**TASK STATEMENT:** Working from the entries below, give again each line from the first through the one containing "Task: Select nvidia-settings", exactly and with nothing else.

Items from a data source:
*** Begin section ***

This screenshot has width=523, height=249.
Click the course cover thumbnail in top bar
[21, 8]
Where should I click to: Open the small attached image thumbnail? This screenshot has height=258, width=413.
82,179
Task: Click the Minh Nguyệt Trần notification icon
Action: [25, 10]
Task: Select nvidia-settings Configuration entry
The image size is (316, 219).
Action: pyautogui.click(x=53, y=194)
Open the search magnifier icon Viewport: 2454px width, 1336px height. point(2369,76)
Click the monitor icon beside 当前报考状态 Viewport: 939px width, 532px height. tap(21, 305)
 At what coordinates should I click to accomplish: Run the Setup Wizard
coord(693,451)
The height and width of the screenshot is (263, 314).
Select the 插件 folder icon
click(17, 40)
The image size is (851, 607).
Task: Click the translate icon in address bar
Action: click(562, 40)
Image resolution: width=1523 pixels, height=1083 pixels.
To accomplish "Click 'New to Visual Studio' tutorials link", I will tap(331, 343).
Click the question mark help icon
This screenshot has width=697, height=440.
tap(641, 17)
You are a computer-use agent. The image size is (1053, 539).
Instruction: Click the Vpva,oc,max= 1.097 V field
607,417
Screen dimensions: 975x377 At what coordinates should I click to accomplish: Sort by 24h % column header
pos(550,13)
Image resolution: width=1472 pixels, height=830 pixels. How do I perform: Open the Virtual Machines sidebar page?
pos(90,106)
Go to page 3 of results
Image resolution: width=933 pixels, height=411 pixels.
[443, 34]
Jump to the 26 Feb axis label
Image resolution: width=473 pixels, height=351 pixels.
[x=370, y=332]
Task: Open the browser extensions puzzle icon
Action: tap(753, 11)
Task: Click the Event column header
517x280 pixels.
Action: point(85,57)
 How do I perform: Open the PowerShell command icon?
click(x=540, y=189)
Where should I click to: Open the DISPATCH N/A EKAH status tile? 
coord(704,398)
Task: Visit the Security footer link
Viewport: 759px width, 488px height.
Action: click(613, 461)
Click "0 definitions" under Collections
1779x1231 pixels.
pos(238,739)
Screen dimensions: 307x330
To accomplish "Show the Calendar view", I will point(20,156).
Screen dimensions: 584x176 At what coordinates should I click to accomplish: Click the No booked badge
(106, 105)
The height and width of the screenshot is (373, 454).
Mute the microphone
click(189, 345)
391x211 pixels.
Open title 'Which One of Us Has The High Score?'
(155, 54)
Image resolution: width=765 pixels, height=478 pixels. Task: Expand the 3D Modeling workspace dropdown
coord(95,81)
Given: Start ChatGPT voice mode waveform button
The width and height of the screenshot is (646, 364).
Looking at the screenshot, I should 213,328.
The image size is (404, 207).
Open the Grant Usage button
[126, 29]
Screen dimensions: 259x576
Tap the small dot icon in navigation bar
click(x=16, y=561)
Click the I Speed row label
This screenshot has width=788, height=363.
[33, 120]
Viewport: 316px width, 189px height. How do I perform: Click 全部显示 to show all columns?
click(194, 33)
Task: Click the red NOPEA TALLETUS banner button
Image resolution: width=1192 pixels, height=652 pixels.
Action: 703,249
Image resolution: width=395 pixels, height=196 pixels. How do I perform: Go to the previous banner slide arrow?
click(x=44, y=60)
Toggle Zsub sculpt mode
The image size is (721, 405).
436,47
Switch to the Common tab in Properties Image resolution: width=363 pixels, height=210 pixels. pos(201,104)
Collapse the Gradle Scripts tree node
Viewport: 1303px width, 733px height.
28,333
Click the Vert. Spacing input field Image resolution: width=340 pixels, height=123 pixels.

*** End section ***

**SOLUTION BELOW:**
This screenshot has width=523, height=249.
Click the course cover thumbnail in top bar
[21, 8]
Where should I click to: Open the small attached image thumbnail? This screenshot has height=258, width=413.
82,179
Task: Click the Minh Nguyệt Trần notification icon
Action: [25, 10]
Task: Select nvidia-settings Configuration entry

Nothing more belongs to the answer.